Team developing new ways to handle data deluge

September 24, 1999

The fountain of information at the heart of science has become a fire hose, and an increase to river-like volumes is on the way.

The CERN particle collider in Geneva, Switzerland, for instance, currently produces more than 1 petabyte, or about 1,000,000,000,000,000 bytes, of information every year. The words and other text in all the books in the Library of Congress, in contrast, add up to only about one-thousandth of that information, or one terabyte (1 trillion bytes). And CERN is just one example of the tremendous information-generating powers of modern science.

"Our current ways of doing science are very much based on the concept that our data sets are so small that we can sort of ?eyeball' the whole thing and locate the interesting data," says Alexander Szalay, Alumni Centennial Professor of Physics and Astronomy at The Johns Hopkins University. "And with the data sets we are getting in an increasing number of areas of science, this is just not going to be feasible. So we have to do something drastically different."

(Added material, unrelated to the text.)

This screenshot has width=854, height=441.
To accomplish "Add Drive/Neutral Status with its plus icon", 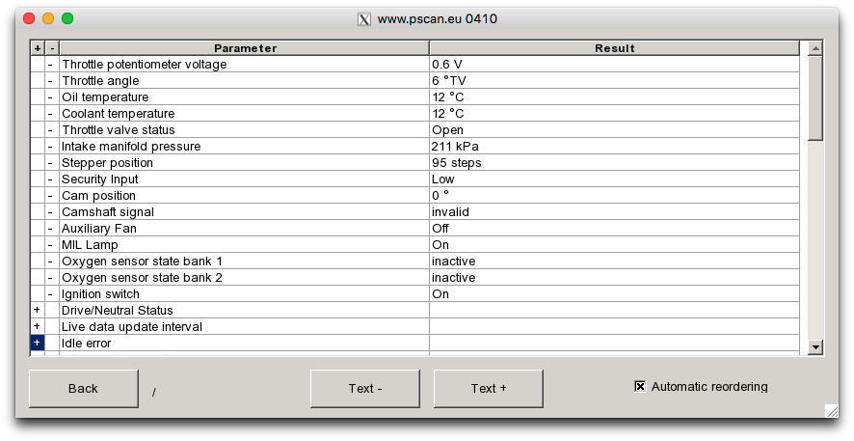I will 38,310.
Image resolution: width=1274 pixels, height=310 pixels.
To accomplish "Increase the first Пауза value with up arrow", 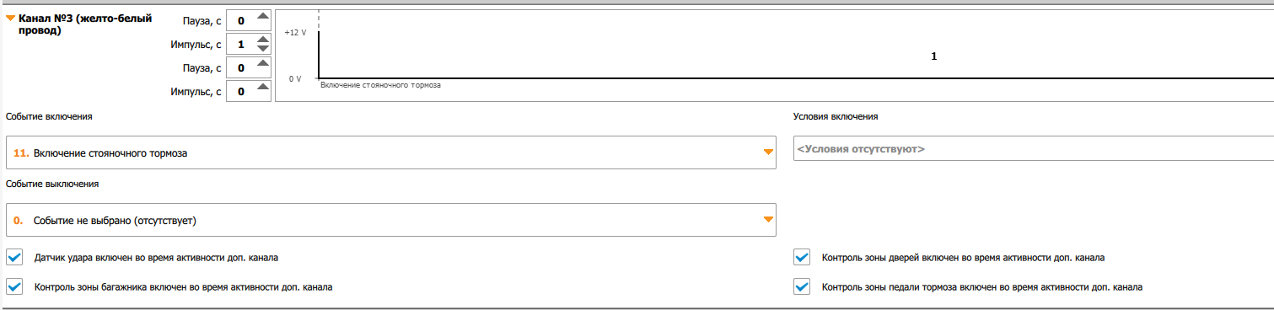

Szalay leads an interdisciplinary team of researchers developing new ways to store, access and search large volumes of data. Participants in the Hopkins-led collaborative include scientists from Cal Tech, the U.S. Department of Energy's Fermilab and Microsoft Corp. They have been working together for several years already; this month they will receive the first formal support for their efforts in a 3-year, $2.5 million grant from the National Science Foundation.

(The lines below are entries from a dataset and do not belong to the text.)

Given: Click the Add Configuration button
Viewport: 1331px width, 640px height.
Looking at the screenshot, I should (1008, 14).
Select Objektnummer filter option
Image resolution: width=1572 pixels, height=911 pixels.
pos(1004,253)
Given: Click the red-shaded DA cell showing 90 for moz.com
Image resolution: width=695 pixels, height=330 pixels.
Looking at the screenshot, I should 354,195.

"This problem is of course much bigger than astronomy or particle physics," Szalay says. "I think this is actually becoming more a problem for the whole society. We are choking on information, and we have to sort out the relevant from the irrelevant. So I think what we're doing is a very interesting test bed for experimenting with new technologies that could have broader applications elsewhere."

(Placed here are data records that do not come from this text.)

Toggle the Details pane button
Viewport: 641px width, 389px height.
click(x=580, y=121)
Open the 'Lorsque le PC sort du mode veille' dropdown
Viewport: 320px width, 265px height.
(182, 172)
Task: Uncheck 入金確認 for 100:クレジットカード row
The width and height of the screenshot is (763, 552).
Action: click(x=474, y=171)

Particle physicists were among the first to have to deal with huge quantities of information. Their work to manage that information led to the development of tools and techniques that found uses beyond the realm of the physics lab, notes Aihud Pevsner, Jacob P. Hain Professor of Physics and Astronomy at Johns Hopkins and a member of the collaborative.

"To help work with large data sets at CERN, Tim Berners-Lee invented in 1989 what later became the World Wide Web," says Pevsner. "He did it because the tools that they had at the time were inadequate for the distribution of the data sets they were working with."

Pevsner, a particle physicist, will be one of 500 American physicists working at the Large Hadron Collider (LHC) at CERN, the world's most powerful particle collider. The LHC is expected to produce 100-petabyte data sets.

Szalay is a researcher for the Sloan Digital Sky Survey (SDSS), an effort he calls the "cosmic genome project," which will map everything visible in several large chunks of the northern and southern sky. SDSS starts next year, and before it is over he estimates that it will produce 40 terabytes of data with a 2-terabyte catalog.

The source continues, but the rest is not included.